2024 Author: Harry Day | [email protected]. Last modified: 2023-12-17 15:43
Author: Sergey Smirnov
If you know what personal boundaries are and have wondered "how to learn to hold them", then this note will be useful to you.
The ability to build and maintain personal boundaries is the key to healthy relationships that are free from codependency. This is the path to real, authentic intimacy. A necessary condition for it. This is a basic skill. And building boundaries is what, in fact, psychologists teach their clients if they come with inquiries about relationships. And not about relationships, either. In general, this is the basis of the foundations of a harmonious personality.
Great questions to help you build and maintain boundaries when communicating with other people.
What do I want?
How do I see the situation?
What do I like about the situation?
What do I dislike about the situation?
How do I feel about this situation?
What can I do in this situation (in principle, opportunities)?
What do I choose to do in this situation?
If you start replacing the pronoun "I" in these questions with some other, then you automatically violate the boundaries. You are either trying to adjust to your own fantasies about the Other, or you are trying to control him, or you are anxious. Basically, it's all the same thing, by the way.

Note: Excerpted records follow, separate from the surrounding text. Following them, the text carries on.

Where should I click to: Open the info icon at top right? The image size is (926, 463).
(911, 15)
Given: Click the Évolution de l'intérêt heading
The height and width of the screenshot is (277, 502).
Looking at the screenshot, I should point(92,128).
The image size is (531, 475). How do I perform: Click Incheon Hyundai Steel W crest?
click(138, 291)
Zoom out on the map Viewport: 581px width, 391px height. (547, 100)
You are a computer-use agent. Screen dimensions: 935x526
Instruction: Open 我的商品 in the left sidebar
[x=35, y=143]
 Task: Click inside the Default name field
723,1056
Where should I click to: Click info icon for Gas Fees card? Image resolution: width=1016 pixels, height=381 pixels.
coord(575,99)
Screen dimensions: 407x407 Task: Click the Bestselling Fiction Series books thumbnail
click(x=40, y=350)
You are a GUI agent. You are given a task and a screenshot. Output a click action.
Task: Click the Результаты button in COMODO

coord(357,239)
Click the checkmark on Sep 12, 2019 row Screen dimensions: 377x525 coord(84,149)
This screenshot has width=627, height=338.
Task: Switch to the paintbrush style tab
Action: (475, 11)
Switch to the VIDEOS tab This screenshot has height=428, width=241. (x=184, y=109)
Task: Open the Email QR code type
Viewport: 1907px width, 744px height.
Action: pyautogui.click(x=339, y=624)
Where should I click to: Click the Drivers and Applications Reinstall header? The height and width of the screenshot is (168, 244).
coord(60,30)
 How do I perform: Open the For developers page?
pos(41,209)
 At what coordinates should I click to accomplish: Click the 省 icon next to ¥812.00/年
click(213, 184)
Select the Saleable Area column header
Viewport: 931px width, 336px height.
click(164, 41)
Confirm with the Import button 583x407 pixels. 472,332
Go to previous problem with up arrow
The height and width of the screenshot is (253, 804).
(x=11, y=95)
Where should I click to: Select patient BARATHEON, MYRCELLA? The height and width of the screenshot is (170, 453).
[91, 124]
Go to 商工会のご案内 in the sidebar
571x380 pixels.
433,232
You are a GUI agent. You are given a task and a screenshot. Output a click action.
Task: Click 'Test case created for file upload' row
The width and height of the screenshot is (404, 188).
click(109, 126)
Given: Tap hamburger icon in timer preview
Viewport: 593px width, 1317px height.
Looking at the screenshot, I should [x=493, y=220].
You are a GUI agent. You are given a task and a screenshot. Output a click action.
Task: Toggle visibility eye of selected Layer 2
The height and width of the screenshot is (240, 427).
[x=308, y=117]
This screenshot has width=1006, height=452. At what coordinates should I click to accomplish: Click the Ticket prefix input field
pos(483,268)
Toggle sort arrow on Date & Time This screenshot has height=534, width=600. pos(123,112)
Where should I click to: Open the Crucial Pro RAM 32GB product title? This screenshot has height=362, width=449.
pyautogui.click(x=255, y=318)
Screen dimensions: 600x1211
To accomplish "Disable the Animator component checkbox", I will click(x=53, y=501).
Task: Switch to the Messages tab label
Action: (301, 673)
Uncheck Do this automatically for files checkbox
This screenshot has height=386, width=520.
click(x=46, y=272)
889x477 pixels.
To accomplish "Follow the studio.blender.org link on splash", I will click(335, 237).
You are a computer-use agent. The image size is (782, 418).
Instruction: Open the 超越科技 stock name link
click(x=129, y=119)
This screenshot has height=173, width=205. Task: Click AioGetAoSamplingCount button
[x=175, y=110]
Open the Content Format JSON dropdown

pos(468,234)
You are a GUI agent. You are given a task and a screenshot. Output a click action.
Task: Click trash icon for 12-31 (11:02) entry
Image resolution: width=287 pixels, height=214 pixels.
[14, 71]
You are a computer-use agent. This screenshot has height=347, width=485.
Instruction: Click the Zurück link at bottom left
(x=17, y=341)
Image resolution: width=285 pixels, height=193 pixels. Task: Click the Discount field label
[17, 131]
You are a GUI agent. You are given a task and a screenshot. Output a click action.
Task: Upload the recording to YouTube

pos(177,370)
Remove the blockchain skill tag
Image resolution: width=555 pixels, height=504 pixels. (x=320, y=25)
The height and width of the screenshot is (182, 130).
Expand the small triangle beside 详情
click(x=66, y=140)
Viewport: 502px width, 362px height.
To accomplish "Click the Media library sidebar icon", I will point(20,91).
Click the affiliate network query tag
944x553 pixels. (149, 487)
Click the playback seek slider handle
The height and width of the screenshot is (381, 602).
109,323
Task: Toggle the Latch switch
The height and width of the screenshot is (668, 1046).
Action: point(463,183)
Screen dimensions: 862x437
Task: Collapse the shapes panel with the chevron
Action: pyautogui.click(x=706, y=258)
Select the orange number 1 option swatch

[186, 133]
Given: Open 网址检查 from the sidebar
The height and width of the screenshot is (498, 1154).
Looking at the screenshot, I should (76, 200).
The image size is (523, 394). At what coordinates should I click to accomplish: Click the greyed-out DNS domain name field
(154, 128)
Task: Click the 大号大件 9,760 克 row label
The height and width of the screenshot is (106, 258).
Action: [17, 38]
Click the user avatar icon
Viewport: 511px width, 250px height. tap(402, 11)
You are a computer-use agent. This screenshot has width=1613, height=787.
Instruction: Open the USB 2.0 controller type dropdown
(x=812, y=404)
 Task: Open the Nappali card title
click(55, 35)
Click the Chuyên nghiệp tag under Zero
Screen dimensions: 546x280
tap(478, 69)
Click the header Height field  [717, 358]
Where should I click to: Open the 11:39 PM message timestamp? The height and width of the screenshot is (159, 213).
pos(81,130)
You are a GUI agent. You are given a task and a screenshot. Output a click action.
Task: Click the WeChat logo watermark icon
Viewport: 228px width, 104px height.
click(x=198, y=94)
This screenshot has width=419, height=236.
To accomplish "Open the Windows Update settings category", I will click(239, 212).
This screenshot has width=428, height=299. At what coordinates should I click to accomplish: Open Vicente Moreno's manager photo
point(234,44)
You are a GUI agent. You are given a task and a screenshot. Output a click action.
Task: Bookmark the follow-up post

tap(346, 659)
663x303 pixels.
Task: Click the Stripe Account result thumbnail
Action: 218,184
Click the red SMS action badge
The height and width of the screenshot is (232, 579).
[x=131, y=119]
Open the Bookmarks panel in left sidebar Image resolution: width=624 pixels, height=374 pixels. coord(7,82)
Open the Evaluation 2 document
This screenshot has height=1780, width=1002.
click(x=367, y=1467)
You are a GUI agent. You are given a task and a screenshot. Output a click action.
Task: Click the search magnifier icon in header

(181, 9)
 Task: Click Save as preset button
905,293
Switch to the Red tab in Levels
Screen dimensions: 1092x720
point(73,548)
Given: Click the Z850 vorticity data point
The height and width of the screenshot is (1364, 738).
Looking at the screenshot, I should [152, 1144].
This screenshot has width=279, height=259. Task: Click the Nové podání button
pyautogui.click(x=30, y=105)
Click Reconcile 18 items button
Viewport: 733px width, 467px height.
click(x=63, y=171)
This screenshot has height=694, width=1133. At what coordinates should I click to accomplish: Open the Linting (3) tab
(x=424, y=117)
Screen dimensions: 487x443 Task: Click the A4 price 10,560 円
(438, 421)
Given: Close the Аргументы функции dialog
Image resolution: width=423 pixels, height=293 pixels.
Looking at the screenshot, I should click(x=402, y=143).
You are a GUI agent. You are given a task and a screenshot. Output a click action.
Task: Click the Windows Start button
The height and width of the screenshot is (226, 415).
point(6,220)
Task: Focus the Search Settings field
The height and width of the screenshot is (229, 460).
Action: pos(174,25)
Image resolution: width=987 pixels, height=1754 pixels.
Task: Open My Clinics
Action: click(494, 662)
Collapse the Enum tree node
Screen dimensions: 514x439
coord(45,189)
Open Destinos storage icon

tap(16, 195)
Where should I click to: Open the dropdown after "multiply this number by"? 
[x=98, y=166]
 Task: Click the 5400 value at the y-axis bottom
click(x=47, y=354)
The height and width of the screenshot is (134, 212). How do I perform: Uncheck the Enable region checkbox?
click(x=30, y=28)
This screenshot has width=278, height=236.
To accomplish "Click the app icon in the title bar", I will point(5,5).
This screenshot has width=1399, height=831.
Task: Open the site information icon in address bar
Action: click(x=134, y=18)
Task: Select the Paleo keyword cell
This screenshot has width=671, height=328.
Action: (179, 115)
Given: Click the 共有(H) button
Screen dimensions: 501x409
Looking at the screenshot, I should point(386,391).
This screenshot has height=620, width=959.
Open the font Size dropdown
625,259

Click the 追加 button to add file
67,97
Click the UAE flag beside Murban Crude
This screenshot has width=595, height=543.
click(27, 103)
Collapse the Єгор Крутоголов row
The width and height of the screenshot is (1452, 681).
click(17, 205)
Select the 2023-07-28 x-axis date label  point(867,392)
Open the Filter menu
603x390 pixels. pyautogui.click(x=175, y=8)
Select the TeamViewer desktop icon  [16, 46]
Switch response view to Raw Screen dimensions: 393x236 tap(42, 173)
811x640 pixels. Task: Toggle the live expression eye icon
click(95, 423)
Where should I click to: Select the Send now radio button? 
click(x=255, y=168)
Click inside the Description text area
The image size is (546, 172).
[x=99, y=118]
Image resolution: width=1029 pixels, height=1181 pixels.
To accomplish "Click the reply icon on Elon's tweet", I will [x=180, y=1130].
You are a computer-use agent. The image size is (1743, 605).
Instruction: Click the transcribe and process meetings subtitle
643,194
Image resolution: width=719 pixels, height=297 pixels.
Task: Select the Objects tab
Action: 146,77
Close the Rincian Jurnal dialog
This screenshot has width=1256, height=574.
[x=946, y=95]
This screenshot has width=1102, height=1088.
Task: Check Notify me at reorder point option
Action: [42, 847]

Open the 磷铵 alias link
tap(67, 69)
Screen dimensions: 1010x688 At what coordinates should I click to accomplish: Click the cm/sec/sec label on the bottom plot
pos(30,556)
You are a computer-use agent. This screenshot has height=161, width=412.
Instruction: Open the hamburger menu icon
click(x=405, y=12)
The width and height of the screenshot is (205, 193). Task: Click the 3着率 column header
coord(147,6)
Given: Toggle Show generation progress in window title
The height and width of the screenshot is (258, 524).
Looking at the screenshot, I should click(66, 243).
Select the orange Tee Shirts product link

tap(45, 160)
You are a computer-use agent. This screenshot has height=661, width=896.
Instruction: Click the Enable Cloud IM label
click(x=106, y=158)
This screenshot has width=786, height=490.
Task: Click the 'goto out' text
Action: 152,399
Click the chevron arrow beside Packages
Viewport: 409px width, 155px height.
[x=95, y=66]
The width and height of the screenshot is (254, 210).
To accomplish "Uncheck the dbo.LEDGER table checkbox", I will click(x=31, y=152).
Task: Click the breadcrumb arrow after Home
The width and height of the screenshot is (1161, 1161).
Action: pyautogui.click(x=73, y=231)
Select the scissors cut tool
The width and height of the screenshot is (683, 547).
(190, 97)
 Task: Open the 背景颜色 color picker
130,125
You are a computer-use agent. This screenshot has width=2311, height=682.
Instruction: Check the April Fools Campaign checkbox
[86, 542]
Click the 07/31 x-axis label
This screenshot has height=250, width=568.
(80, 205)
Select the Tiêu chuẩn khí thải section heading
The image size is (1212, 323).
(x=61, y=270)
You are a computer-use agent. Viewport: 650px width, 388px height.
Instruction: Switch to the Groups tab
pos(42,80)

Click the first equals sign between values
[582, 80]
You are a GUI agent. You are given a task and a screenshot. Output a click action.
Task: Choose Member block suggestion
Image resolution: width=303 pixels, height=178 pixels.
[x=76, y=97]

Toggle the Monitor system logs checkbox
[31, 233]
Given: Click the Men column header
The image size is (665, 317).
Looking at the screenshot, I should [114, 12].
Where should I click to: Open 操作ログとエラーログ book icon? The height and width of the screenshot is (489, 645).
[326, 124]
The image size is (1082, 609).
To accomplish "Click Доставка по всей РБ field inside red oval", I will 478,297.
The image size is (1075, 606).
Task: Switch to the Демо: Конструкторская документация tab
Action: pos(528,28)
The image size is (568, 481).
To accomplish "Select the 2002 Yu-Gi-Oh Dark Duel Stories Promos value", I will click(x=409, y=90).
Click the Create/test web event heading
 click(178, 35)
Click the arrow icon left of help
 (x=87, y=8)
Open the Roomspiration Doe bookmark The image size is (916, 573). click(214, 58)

Your boundaries are what you are responsible for. Your feelings, thoughts, visions, desires, decisions.
Take care of yourself, not Others. You cannot do other things. Just forget about it. It is not available to you. You are simply immersed in illusion. All that is available to you is only yourself.
Guesses, attempts to control and get into someone else's head lead to unhealthy relationships, empty conflicts and codependencies. Do not do like this.
What if I want the Other to do something
Wrong answer: you need to understand why he does not do it, hint, direct his thought.
The correct answer is to ask.
What if I want the Other to stop doing something
see above.
How can I let him know that I don't like the situation?
Wrong answer: change his behavior so that he thinks about what he is doing wrong.